Here I am, half way through the first semester and, having been scared to death of being in a college environment and my own ability, I have found a world that oozes the very subject I have adored for more than a quarter of a century. Here I am, a person that is so opposite to the me of twenty five years ago. Here I am, absorbing every moment of college and home life and learning to read myself in a way that most people would find totally frightening. Here I am! If this is me now, I’m intrigued to know what the person they will change me into will be like.
I don’t walk this path alone. I’ve been issued with a mentor to take all my personal problems and concerns to and I’ve been blessed with being issued with someone who I know I can trust and is calm and gentle enough to get through to me with balanced conversation. I’ve started the course at the same time as someone I have known for some time and get on well with. The other student also helped to organise me in the first few weeks when I was over-whelmed with the amount of information I was snowed under with, we make a great supportive duo.
There are many others in the complex system that know more about the vocation I have chosen than I yet do. These people are there, in contact but waiting. Ministry is a lonely and stressful career choice and I am aware of the path that lies ahead even though I’m aware I’m not experienced enough to really know how much it will burden my soul in the years to come. Now, is when I am being taught to unburden. The price of sanity lies with being able to turn to others and that’s something I’ve never been good at in the past, much to my cost.

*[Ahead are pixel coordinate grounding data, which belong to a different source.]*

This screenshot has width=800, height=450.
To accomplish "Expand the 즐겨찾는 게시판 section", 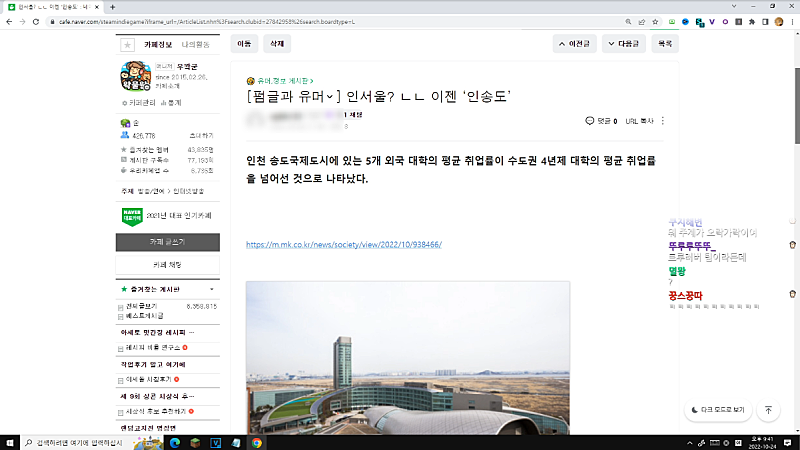I will [x=214, y=289].
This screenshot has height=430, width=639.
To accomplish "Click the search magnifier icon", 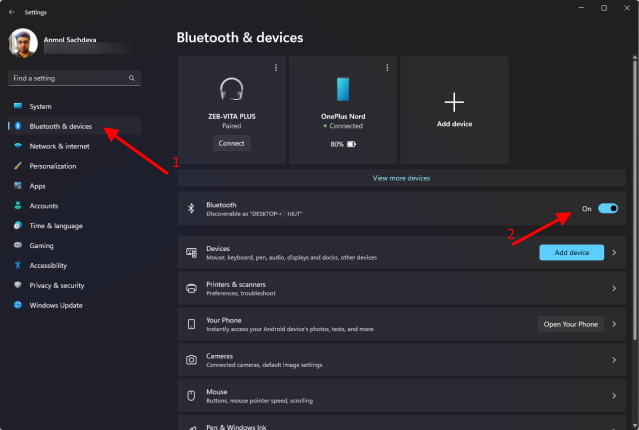I will tap(131, 77).
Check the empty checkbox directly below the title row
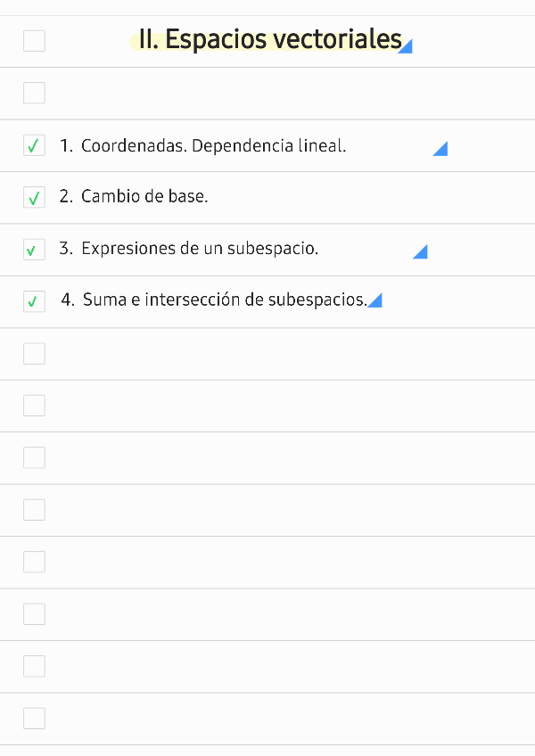The height and width of the screenshot is (756, 535). (x=34, y=93)
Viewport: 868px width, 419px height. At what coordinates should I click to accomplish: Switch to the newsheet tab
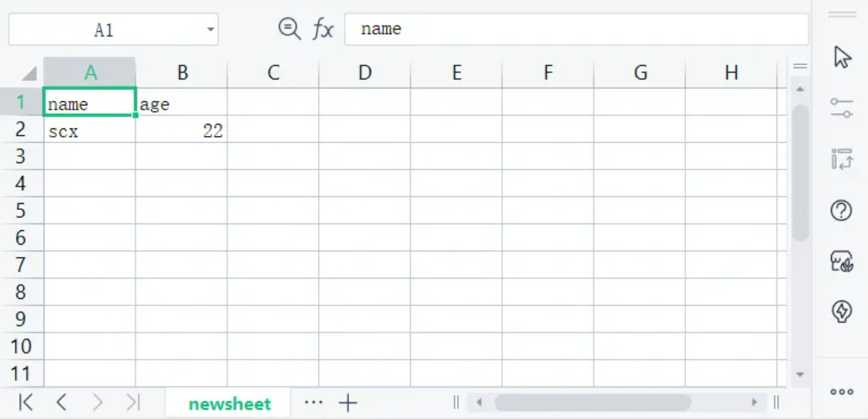pyautogui.click(x=230, y=403)
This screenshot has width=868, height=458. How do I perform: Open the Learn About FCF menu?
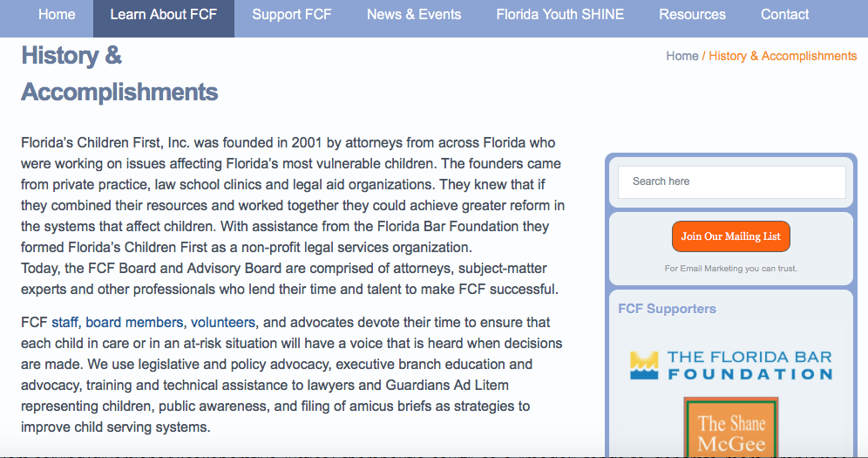[164, 15]
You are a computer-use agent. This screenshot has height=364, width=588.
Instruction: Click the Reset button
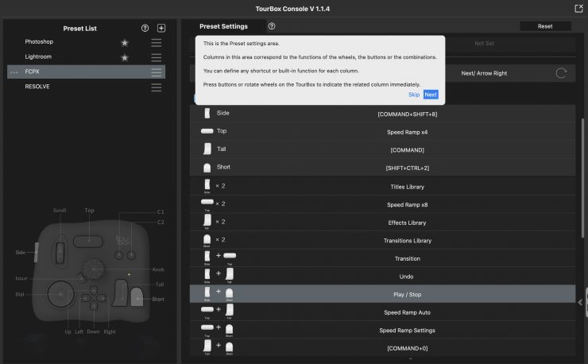click(545, 26)
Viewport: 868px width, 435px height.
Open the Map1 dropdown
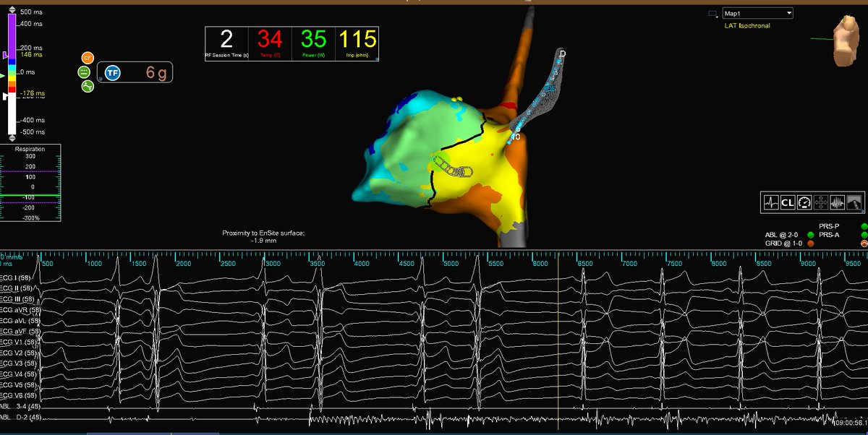[757, 12]
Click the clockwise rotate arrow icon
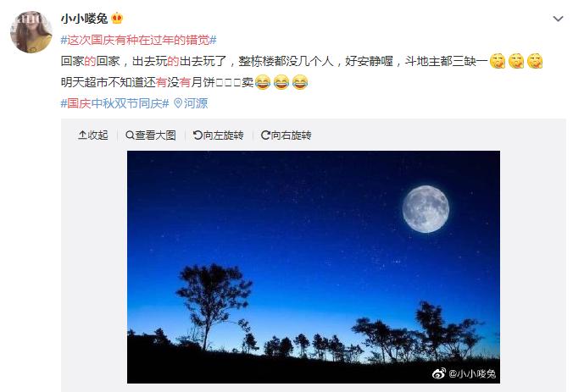Screen dimensions: 573x392 (x=265, y=135)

Here I am, at the beginning of a new chapter in my life and so full that I wish I could scoop up everyone and everything I love into my arms and hold it tight. I feel like I’m finally doing something I love and learning to do something so very special .............. giving something back, helping, loving, supporting and dedicating myself to others. Even though I know I’ve failed so dreadfully at this in the past (although there have been wonderful times too). All my past hurts and failings have helped me learn how NOT to do things and now I’m learning how to do things well.
The wonders of life, of living, of being in a world where just making a miniscule difference seems worth it. Bring it on!!!